▸ **Problem to solve**:
Using the listing below, retype exactly the lines starting at the one with "Where should I" and ending at the one with "Screen dimensions: 800x1280", and include both.

▸ **Supplied data**:
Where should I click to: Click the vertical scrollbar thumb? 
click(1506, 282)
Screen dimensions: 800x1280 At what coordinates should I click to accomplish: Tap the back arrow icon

...

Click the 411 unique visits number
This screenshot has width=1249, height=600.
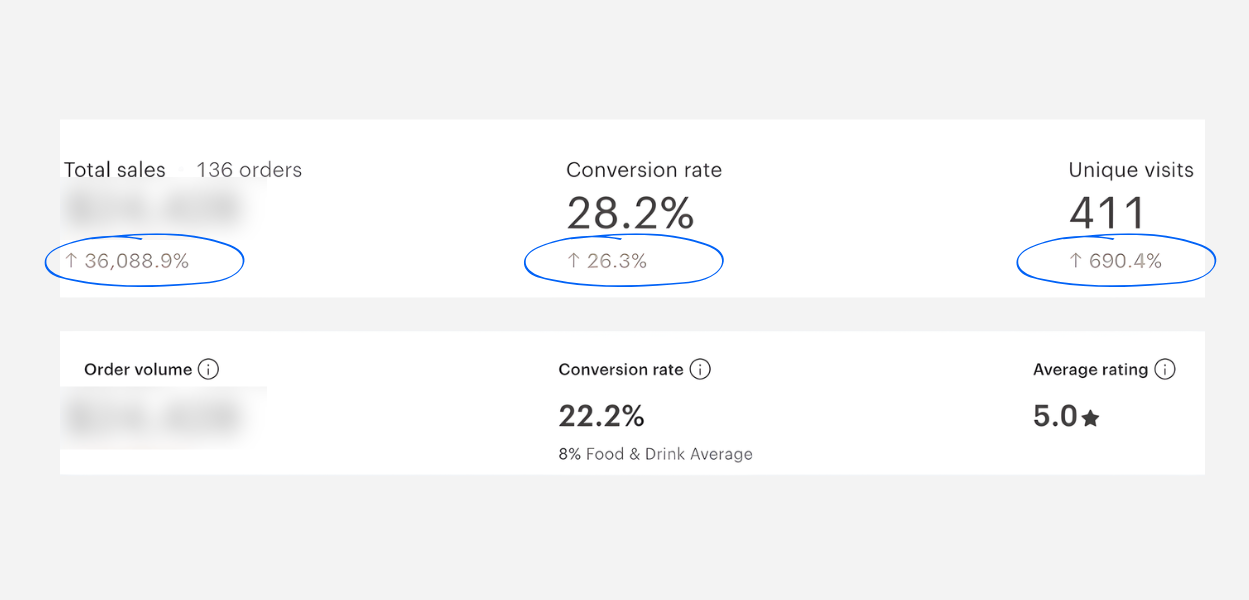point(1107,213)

▸ **Reply to the exercise**:
Where should I click to: Click the vertical scrollbar thumb? 
click(1506, 282)
Screen dimensions: 800x1280 At what coordinates should I click to accomplish: Tap the back arrow icon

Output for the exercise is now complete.